# DESCRIPTION OF THE TASK
Could you transcribe every entry below exactly, leaving out the pictures?
====== PROVIDED MATERIAL ======
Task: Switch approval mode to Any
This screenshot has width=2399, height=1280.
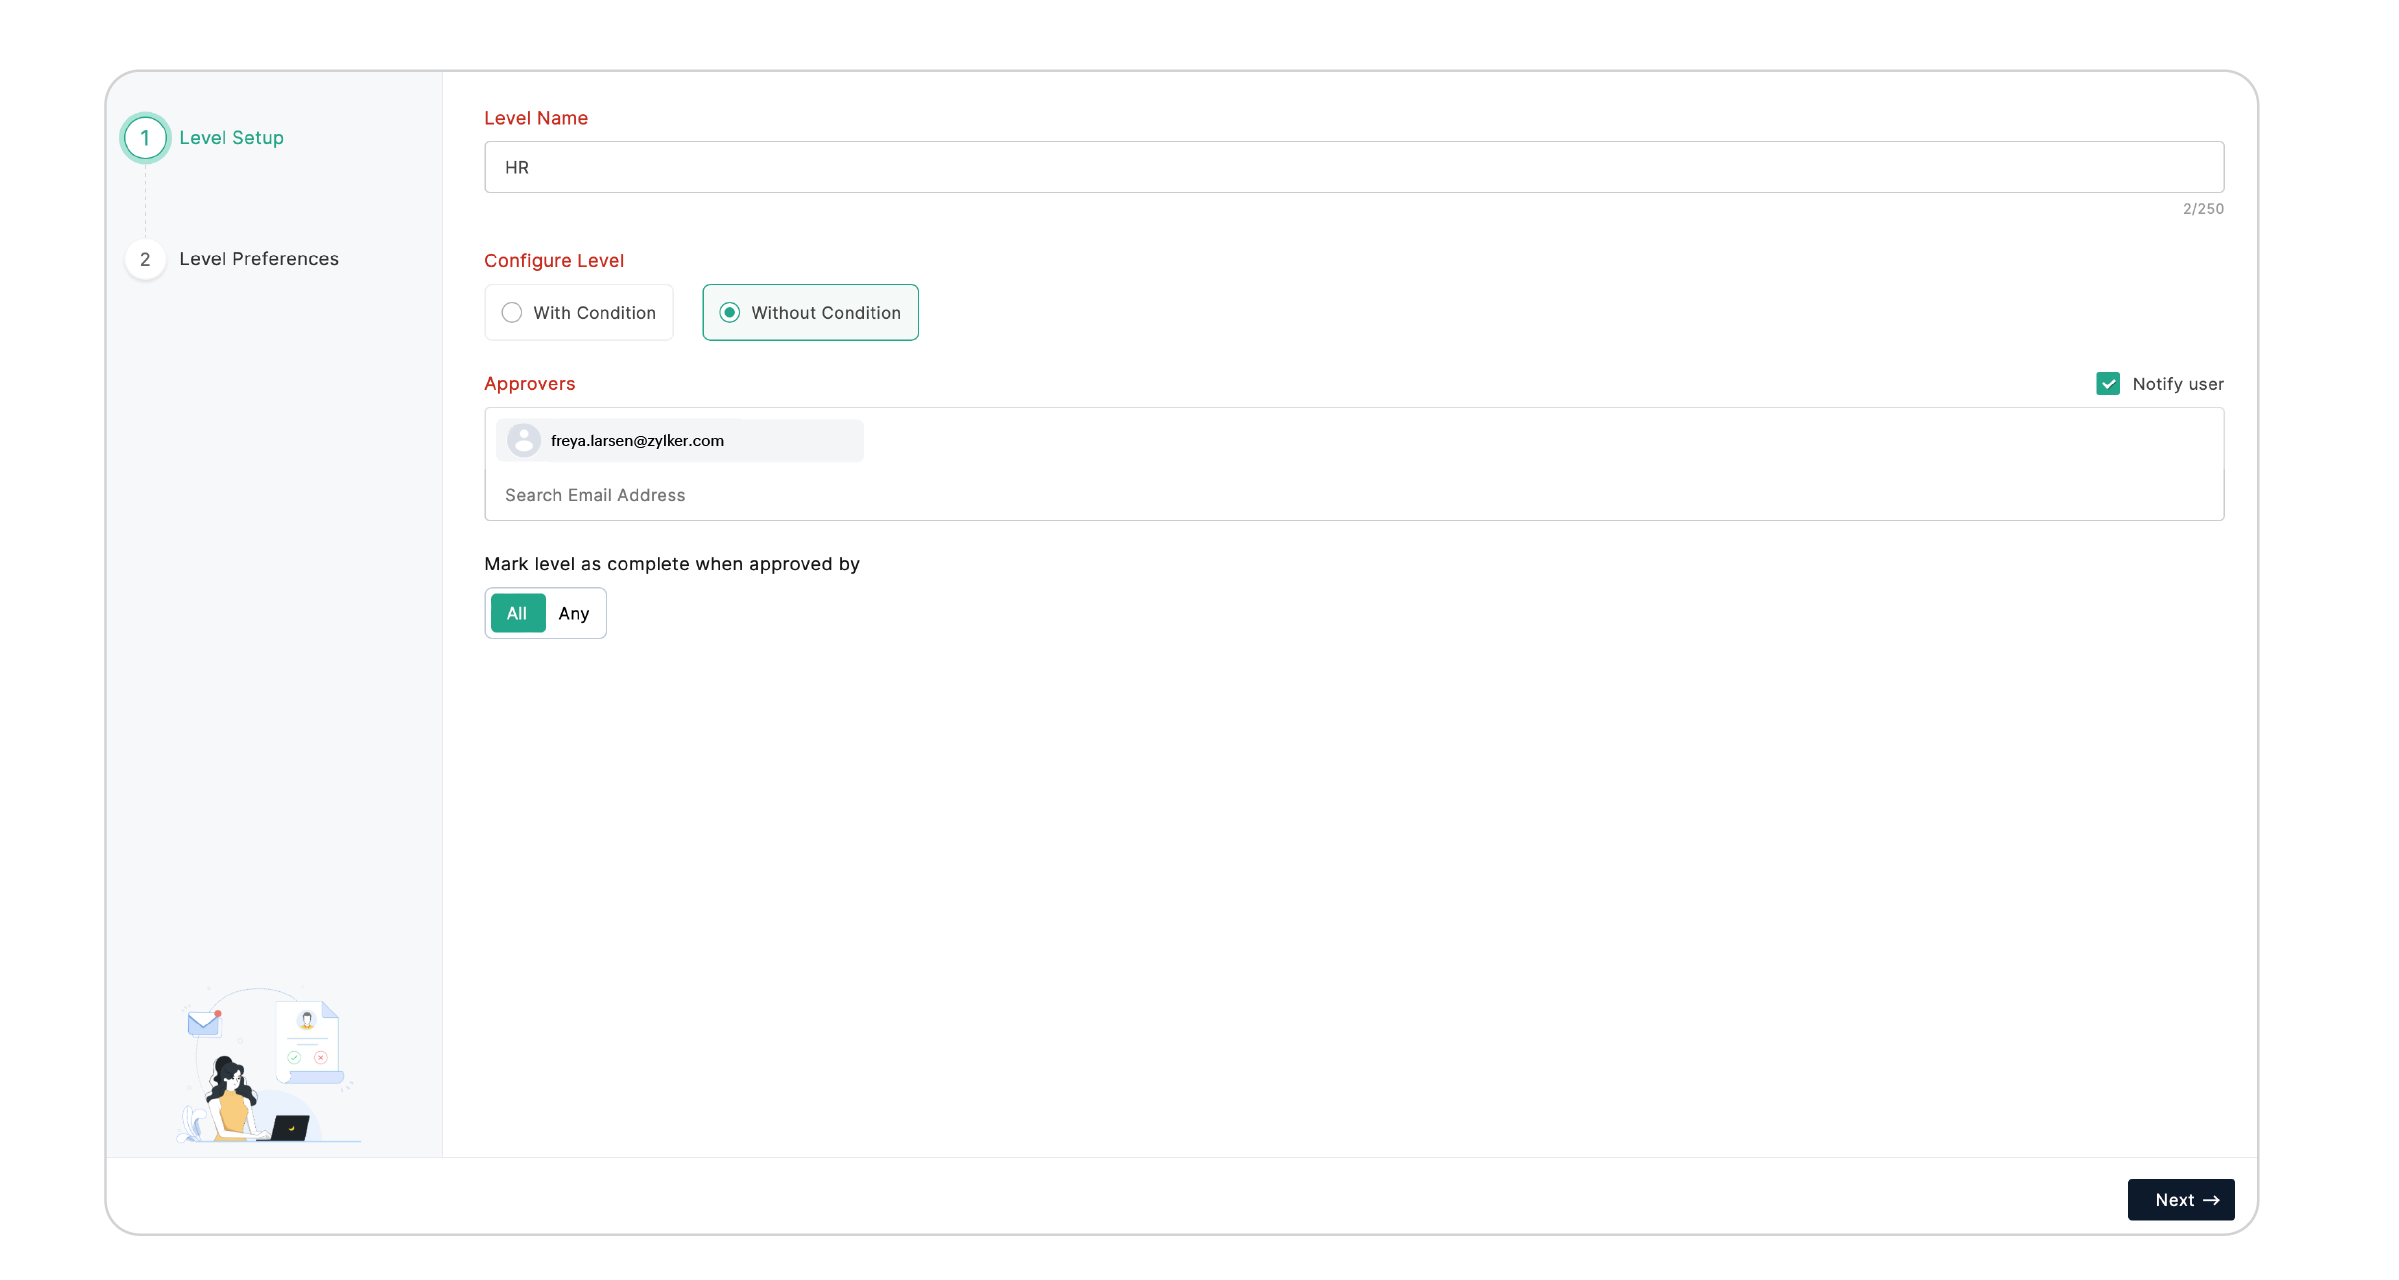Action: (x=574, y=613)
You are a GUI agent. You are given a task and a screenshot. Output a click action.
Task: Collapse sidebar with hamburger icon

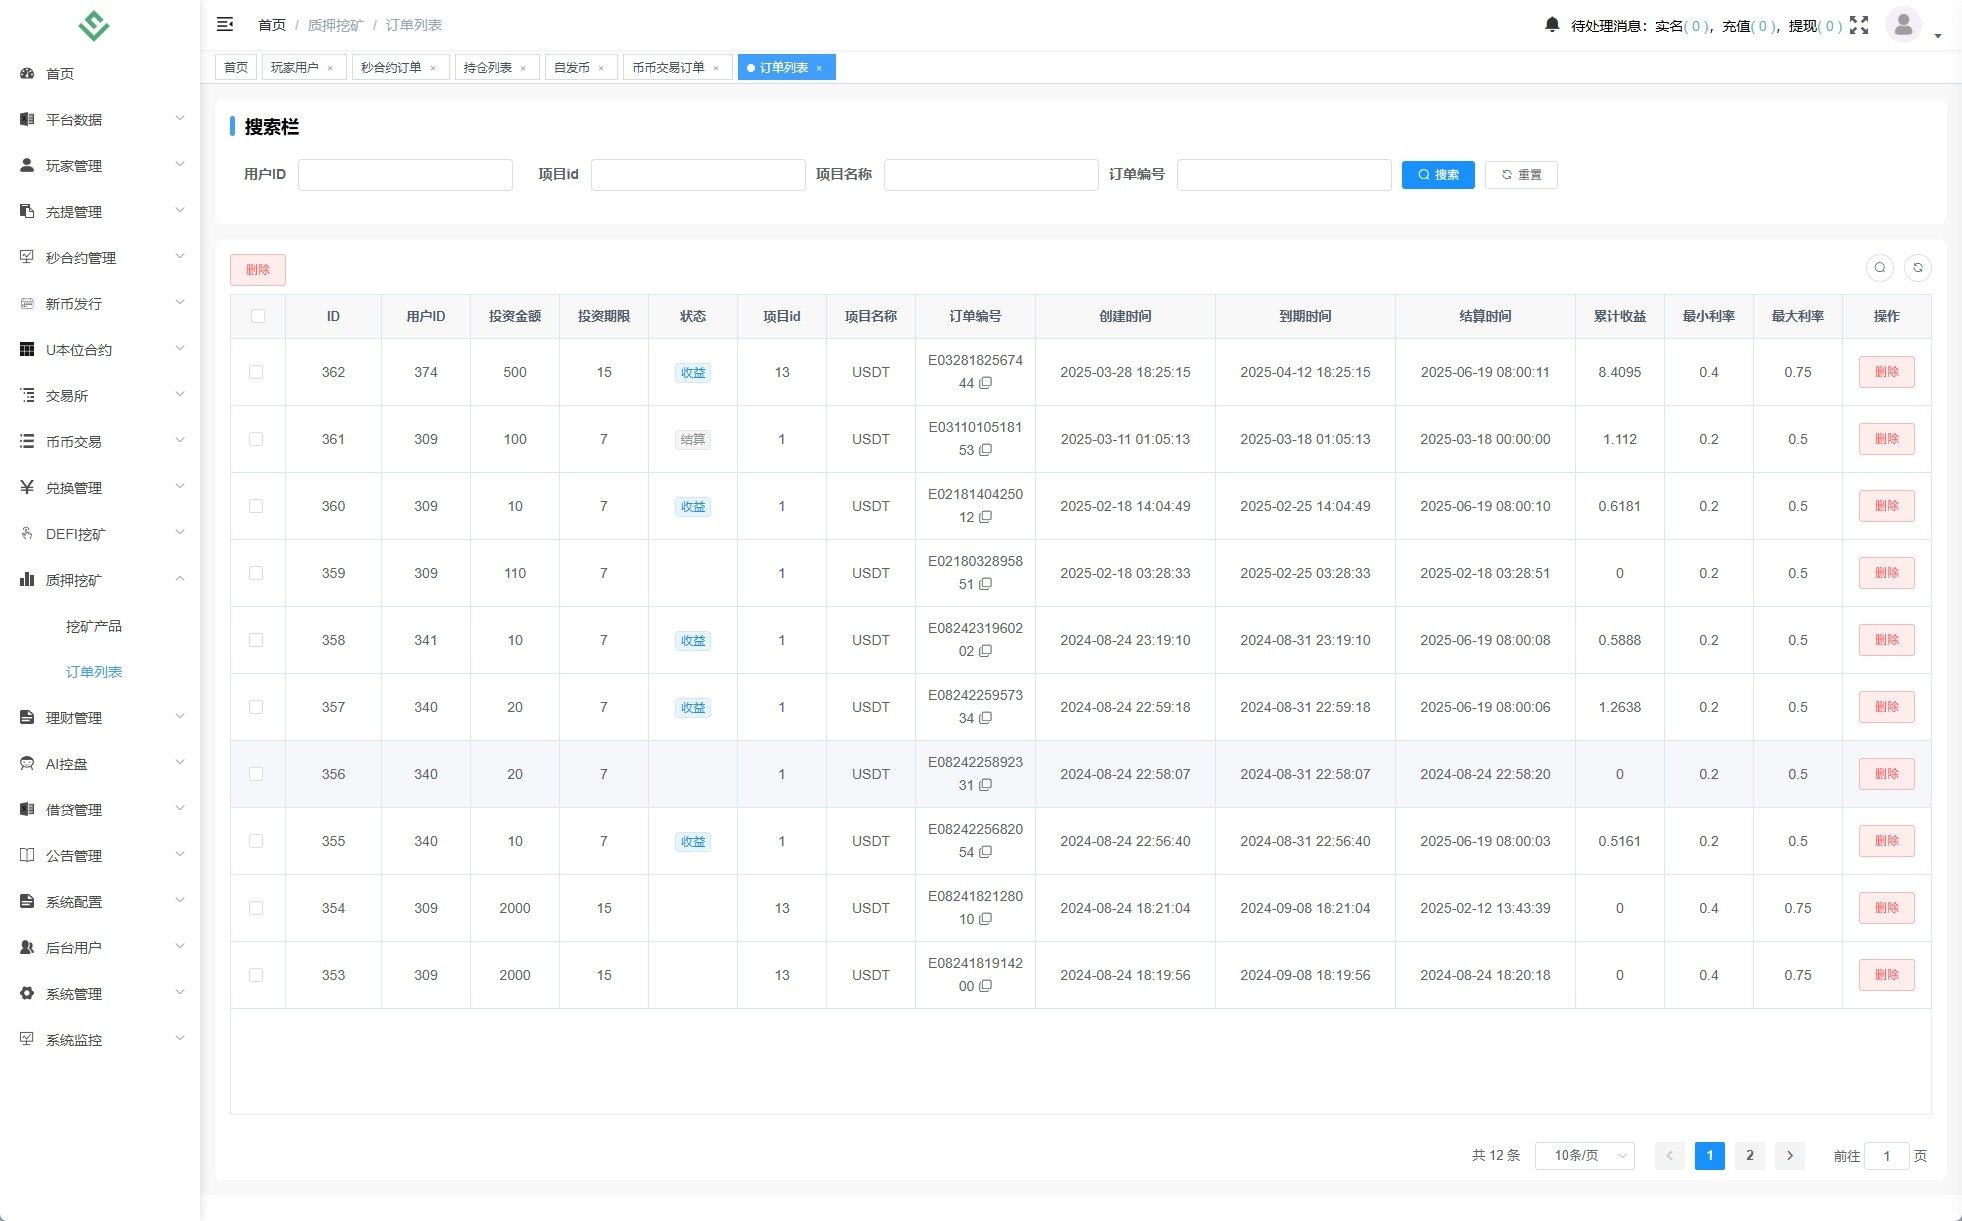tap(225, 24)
======
# EXPECTED ANSWER
Task: Switch approval mode to Any
This screenshot has width=2399, height=1280.
Action: (x=574, y=613)
You are a GUI agent. You are given a task and a screenshot. Output a click action.
Task: Collapse sidebar with hamburger icon

tap(225, 24)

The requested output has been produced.